Tencent and 13 other companies interviewed End of the era of financial innovation in China

Following the 17-day interview with Ant Group, on April 29, four financial regulators, including the Communist Party of China (CPC) Central Bank, the Banking and Insurance Regulatory Commission, the Securities Regulatory Commission and the Foreign Exchange Bureau, interviewed 13 head network platform companies, including Tencent.

According to Xinhua News Agency, the official media of the Communist Party of China, on April 29, four financial regulators, including the Central Bank of the Communist Party of China, the Banking and Insurance Regulatory Commission, the Securities Regulatory Commission and the Bureau of Foreign Exchange, jointly conducted regulatory interviews with some online platform companies engaged in financial business. Pan Gongsheng, deputy governor of the Central Bank of China, presided over the interview.

Official media sources said that the actual controllers or representatives of 13 network platform enterprises, including Tencent, Du Xiaoman Finance, Jingdong Finance, Byte Jump, Meituan Finance, Drip Finance, Lufax, Tianxing Digital, 360 Digital, Sina Finance, Suning Finance, Gome Finance and Ctrip Finance, attended the interview.

According to the official media “State Direct” reported on April 29, the 13 platform enterprises that participated in the interview all have the characteristics of comprehensive operation, large volume and industry influence, the same as the interview with the Ant Group, the regulatory layer should be hoping that through the interview of these head enterprises, to give a warning effect on the whole industry.

The report also said that whether the Ant Group already has a rectification plan, or this time the regulator interviewed 13 online platform companies, it is the “first step” of the Chinese Communist Party’s “rectification” of online platform companies.

Previously, after the CCP issued a sky-high fine to Alibaba, it required 34 platform companies, including Tencent, Jingdong, Byte Jumping, Baidu and Meituan, to “rectify” by a deadline.

In response, Bloomberg reports that the move signals that Beijing authorities have not yet settled the dust on their review of other domestic platform giants.

Chinese regulators have said that Internet platform companies should pay attention to the “warning effect of the Ali case.
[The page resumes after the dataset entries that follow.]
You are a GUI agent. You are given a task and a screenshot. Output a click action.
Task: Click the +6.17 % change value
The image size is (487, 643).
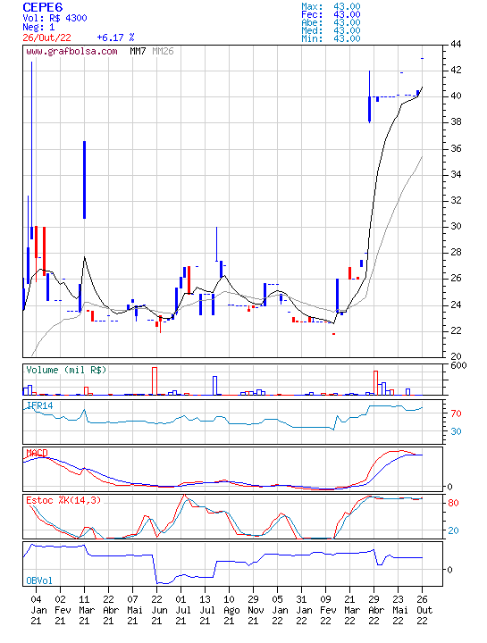pyautogui.click(x=115, y=38)
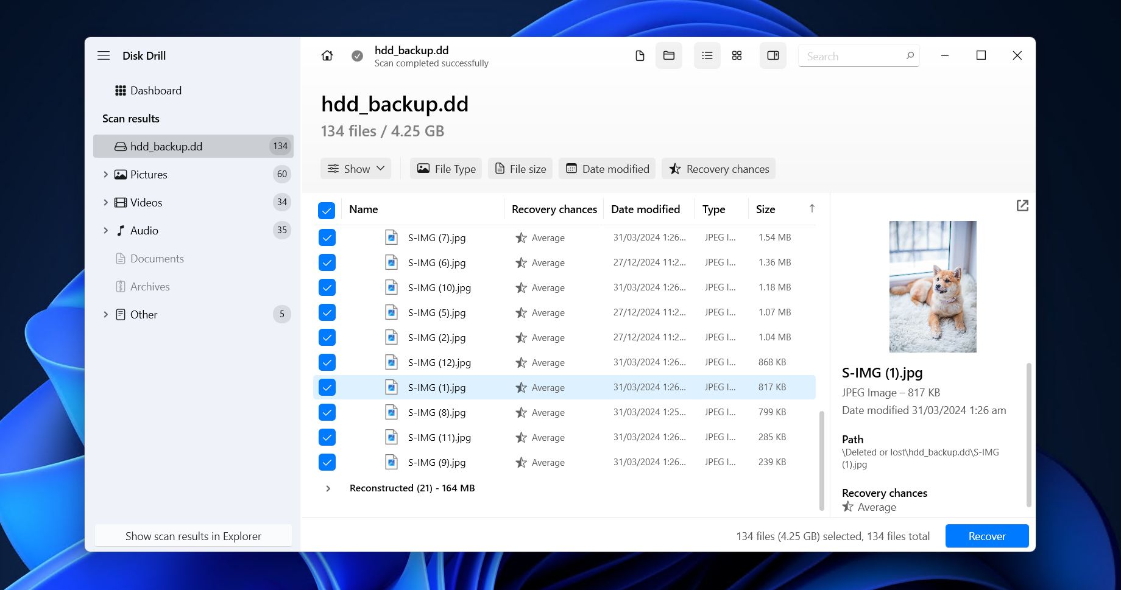Click the Search input field
Image resolution: width=1121 pixels, height=590 pixels.
coord(853,56)
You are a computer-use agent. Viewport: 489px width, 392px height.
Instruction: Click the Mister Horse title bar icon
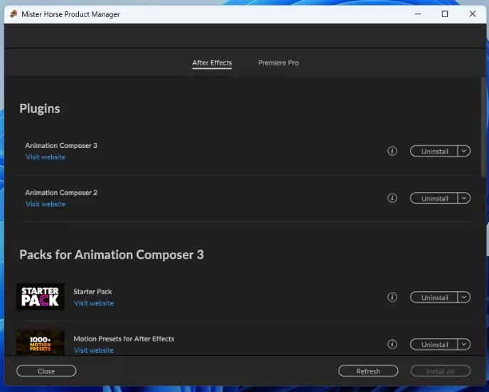tap(14, 14)
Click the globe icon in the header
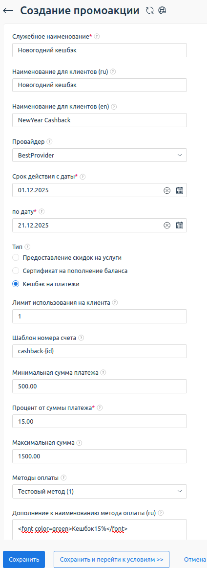The width and height of the screenshot is (207, 568). [162, 10]
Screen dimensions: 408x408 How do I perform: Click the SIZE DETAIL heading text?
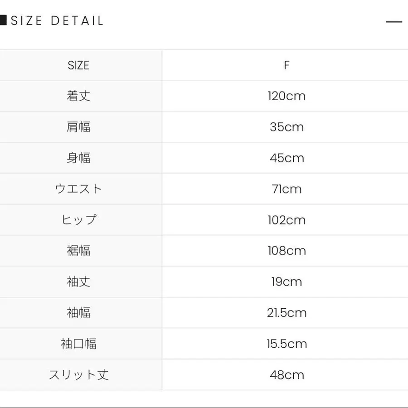57,21
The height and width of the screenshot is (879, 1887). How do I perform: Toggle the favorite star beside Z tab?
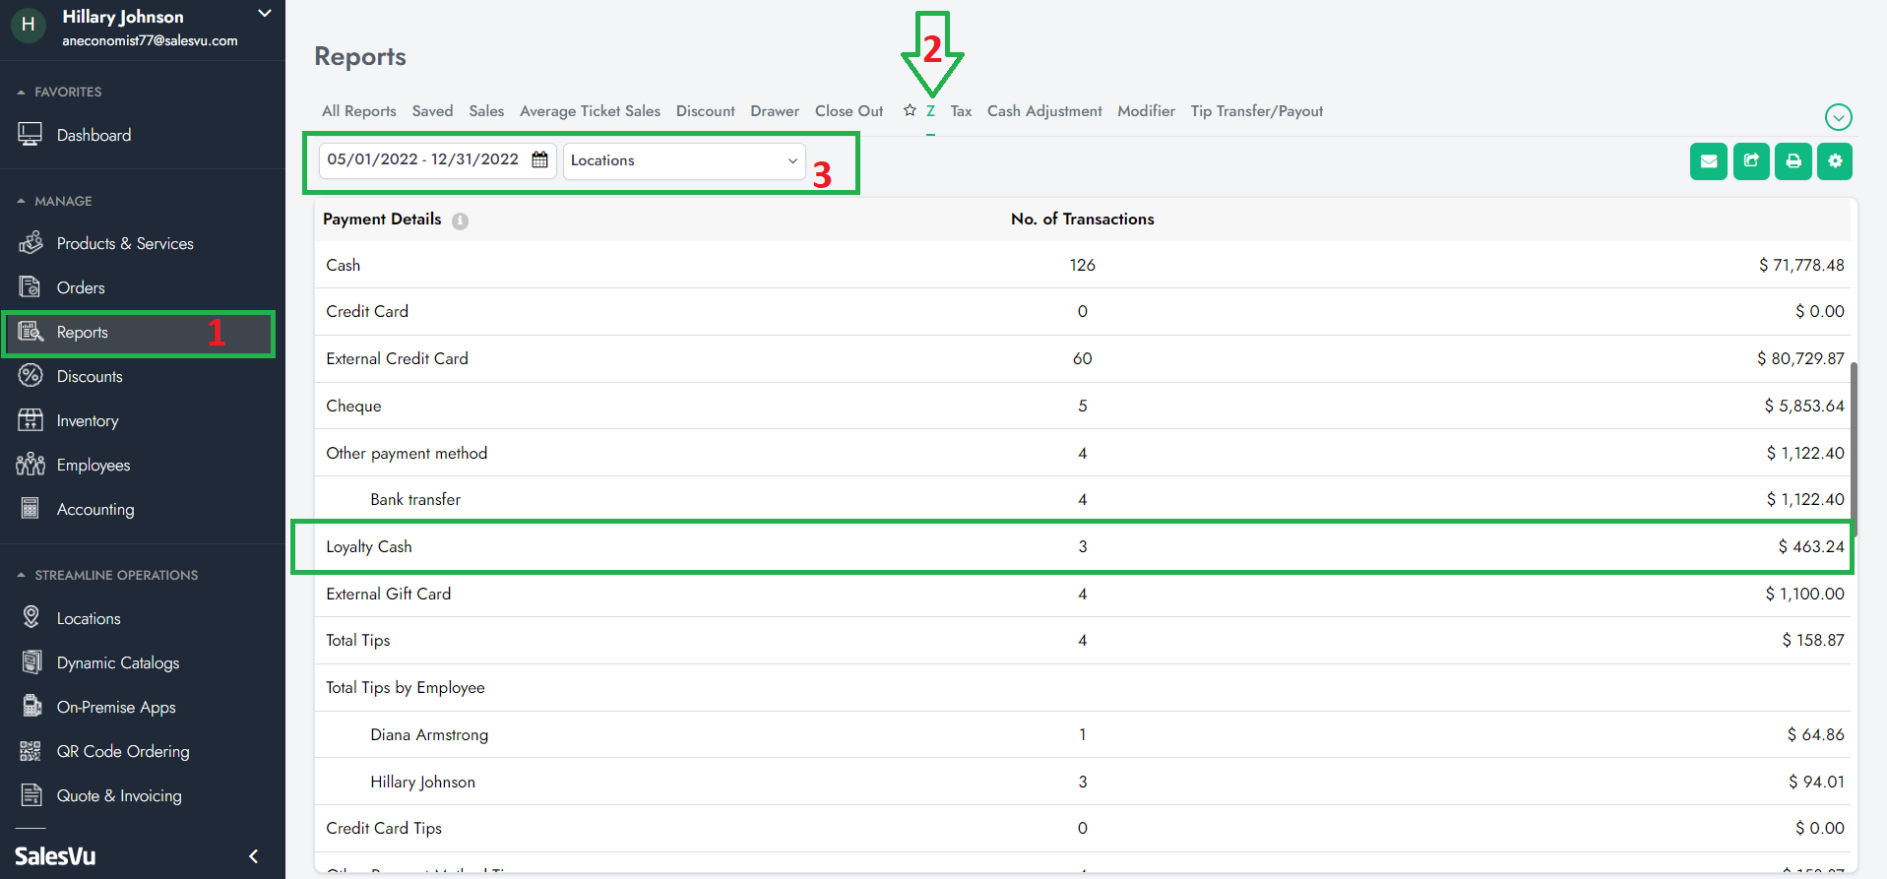click(910, 111)
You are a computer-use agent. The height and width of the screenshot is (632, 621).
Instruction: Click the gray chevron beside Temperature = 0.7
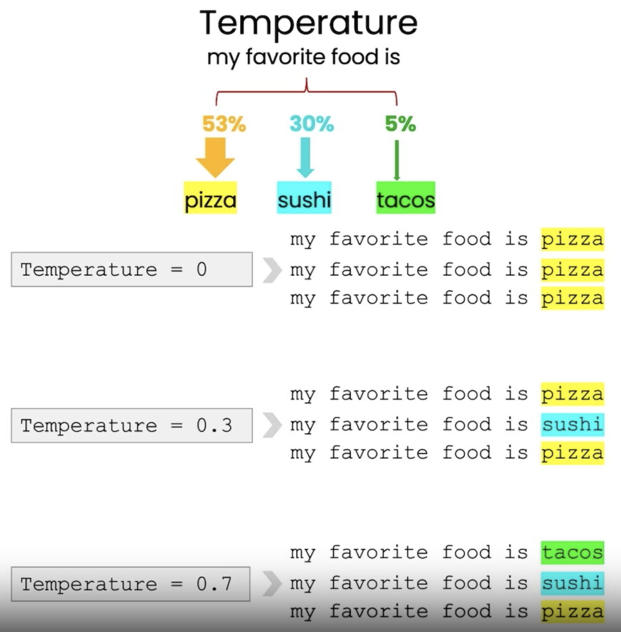pyautogui.click(x=272, y=584)
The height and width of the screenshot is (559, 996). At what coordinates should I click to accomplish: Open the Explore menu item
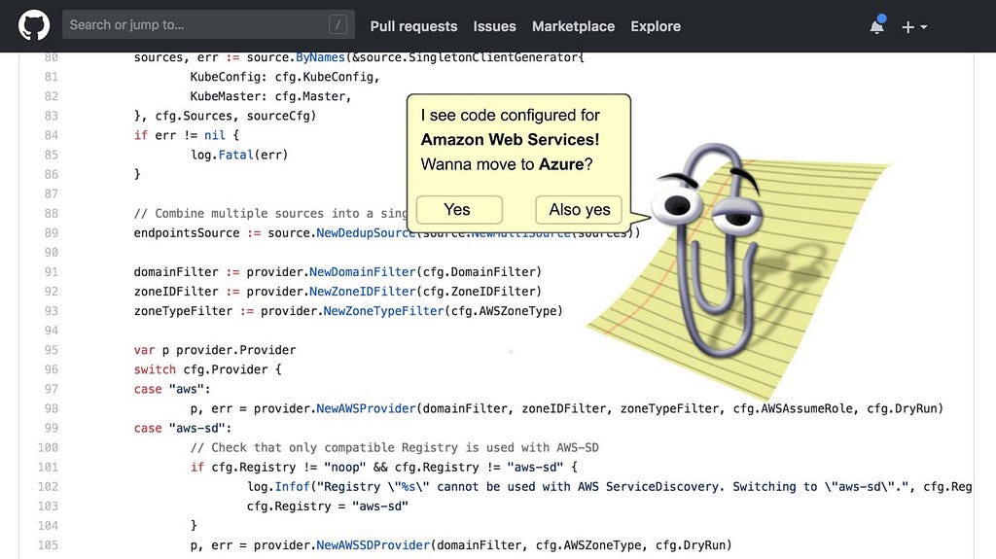(656, 26)
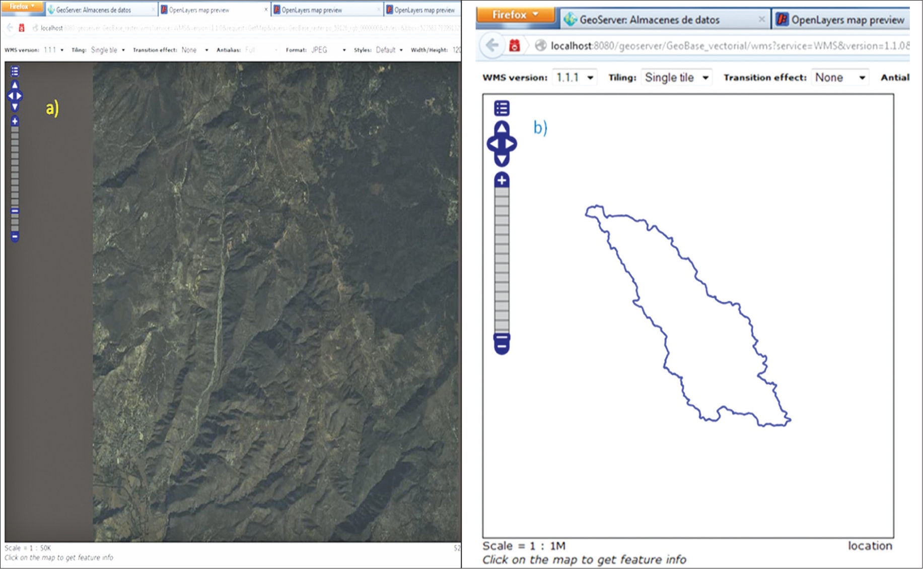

As the four financial regulators interviewed 13 top platform companies, Reuters reported on April 29, citing sources familiar with the matter, that the Communist Party’s anti-monopoly body was preparing to issue a hefty fine of at least 10 billion yuan to Tencent, as part of a move by the authorities to crack down on monopolistic practices by domestic Internet giants.

The Communist Party’s General Administration of Market Regulation announced on Monday (April 26) that it had opened a case against Chinese take-out platform Meituan for alleged monopolistic practices, including “choosing one over the other.

Morgan Stanley estimates that Meituan could be fined 4.6 billion yuan, based on Alibaba’s previous fine of 4% of sales in the previous year.

Bloomberg reports that the Communist government is now increasingly concerned about the growing influence of giants such as Ali, Tencent and Meituan in every aspect of Chinese life, as well as the vast amounts of data they have accumulated by offering services such as online shopping, chatting and car rentals.

Expert: End of the Era of Fintech Innovation in China

Eswar Prasad, a professor at Connell University and senior fellow at the Brookings Institution, wrote in The New York Times on April 29 that the Chinese Communist government’s heavy-handed attack on Jack Ma and his financial empire is aimed at limiting his growing economic and political power.

Prasad said the CCP government’s approach has spooked investors, which has turned Xi Jinping’s promises to encourage private enterprise and innovation into empty words.

The fall of Jack Ma and the Ant Group incident, Prasad noted, appears to herald the end of the era of fintech innovation in China and, more broadly, it appears to mark the disappearance of the experiment in financial market liberalization, signaling a return to government intervention and a trend of China’s business environment becoming increasingly hostile to investors.

Prasad argues that whatever tough measures Beijing has taken, which it says are aimed at controlling financial risks, their implementation looks chaotic.

According to Prasad, the incident sends a strong signal that Beijing’s tolerance for free enterprise is limited. Businesses can innovate and thrive, but if they challenge government policies, they can be swiftly punished.